If the Dutch Keukenhof is the most photographed place on the planet, Insel Mainau is the German equivalent.
Maybe what’s left of the Berlin Wall or Neuschwanstein Castle narrowly pip it as subjects for German holiday snaps, though even that is doubtful.
Since 1853 the island in Lake Constance, a few kilometres north of Konstanz has been owned by five generations of the Bernadotte family, descendants of plant lover Grand Duke Friedrich I von Baden. The descendants inherited his green thumbs. In 1932 Friedrich’s grandson Count Lennart Bernadotte opened Mainau to the public and turned the island into one of the best-known tourist attractions in Germany.
It goes to show that Grand Dukes can be good for something if they possess the necessary noblesse oblige or need to raise a few euros to maintain the stately home. Insel Mainau now operates as a private foundation, without government funding, employing 38 gardeners and countless ancillary staff.

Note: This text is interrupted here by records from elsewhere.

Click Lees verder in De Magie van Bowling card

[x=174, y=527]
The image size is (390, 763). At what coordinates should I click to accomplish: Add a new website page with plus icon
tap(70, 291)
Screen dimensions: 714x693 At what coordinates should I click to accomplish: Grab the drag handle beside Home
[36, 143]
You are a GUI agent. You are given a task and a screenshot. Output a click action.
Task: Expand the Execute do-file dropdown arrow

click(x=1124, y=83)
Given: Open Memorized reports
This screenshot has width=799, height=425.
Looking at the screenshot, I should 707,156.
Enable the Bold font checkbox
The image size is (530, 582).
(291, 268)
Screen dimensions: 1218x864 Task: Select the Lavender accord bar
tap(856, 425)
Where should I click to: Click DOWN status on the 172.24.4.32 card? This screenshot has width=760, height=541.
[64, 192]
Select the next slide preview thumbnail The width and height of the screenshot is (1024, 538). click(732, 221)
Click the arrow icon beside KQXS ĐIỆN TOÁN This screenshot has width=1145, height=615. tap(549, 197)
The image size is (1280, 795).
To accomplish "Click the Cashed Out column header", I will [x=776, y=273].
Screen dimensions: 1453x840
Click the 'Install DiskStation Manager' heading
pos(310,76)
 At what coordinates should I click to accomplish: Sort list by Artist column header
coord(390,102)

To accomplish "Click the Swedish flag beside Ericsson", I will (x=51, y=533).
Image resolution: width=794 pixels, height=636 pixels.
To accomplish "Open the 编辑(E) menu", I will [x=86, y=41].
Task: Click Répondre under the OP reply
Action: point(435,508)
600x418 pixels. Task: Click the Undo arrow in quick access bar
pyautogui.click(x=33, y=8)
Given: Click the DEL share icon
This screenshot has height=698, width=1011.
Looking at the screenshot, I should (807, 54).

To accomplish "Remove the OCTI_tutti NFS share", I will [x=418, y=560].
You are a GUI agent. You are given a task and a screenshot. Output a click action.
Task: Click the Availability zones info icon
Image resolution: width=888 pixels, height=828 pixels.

Despite the buses and cars packing the parking area outside the gates, the gardens are big enough to accommodate the crowds, without feeling cramped. The tulips (over a million bulbs) were almost finished when we visited in late spring, but there were plenty of other things to fill the camera’s memory card.
Practical information: Insel Mainau is open all year round. Entry EUR8 (winter) EUR17.50 (summer). For information on programs and activities, see www.mainau.de.
Staying there: Hotel Viva Paradise Island in nearby Litzelstetten has rooms from EUR90 – and an entertaining Hawaaian design theme.